The new spot popped up on their Facebook page a few days ago with the message “Break Free of Hair Hate,” but fans quickly noticed something very odd about the commercial. While the spot opened with a black woman (who appears to be biracial), it primarily focused on two white women who complained about hating their red hair, or whatever.
Since Shea Moisture is a hair care brand traditionally catering to black hair of all types, it caught their large fan base off guard. A fan base who basically put them in the successful position they're in.
The brand pulled the ad from their official channels, but you can check it out below:
We get it. They’re trying to expand and appeal to a broader audience. But when you do that and basically totally neglect your CORE consumer (as opposed to a strategic integration), ish will get called out. And that’s exactly what’s happening with Shea Moisture.
The comments sections on their Instagram & Facebook along with their Twitter mentions and hashtags are in SHAMBLES.
Black women are pissed and they’re letting the brand know it.
Here’s SOME of what’s out there (because there's PLENTY):
Black women built SheaMoisture. And not the "I was teased for having good hair" Black women. Black women will take it right on down too.
— Kimberly N. Foster (@KimberlyNFoster) April 24, 2017
The problem isn't that Shea Moisture included white women in their ad, the problem is that they excluded black women.

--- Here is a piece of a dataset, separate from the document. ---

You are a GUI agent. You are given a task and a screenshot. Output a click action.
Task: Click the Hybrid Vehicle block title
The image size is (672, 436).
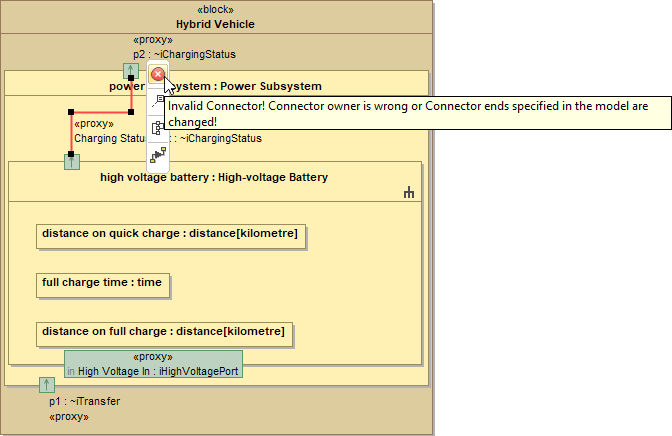pyautogui.click(x=215, y=24)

— MissKeith Prevost (@VoteMisskeith) April 25, 2017
Shea moisture just hit us with the AllLivesMatter version of a natural hair commercial. they in the sunken place...sigh
— Jamelle (@JamelleWD) April 24, 2017
Today, Shea Moisture’s parent Sundial Brands co-founder and CEO Richelieu Dennisaddressed the controversy saying:
“It just shows the level of love and passion people have for the brand, and how much they want to make sure it continues to stand for them, even as it starts to broaden its audience, they want to make sure they’re not left behind. And that’s clear to us. We need to make sure we spend the time engaging with that community, encouraging them, and letting them know that just because we’re growing doesn’t mean they’re less important. in fact, they become more important because they’re the ones who have always advocated for us.”
“To equate their struggles with hair to those of other women, is in their minds trivializing their struggles, and we can’t forget that. The people who are unhappy here aren’t necessarily saying they don’t like white women. What they are saying is, for decades they’ve been underserved and white women have plenty of products on the shelves and advertising aimed at them, and that we should keep our focus on our audience, and not lose that focus just because we’re broadening our audience.”
Oh, and get this. According to the Wall Street Journal, private equity firm Bain Capital (co-founded by former Republican presidential nominee Mitt Romney) is a minority stake owner (49%) in Sundial Brands.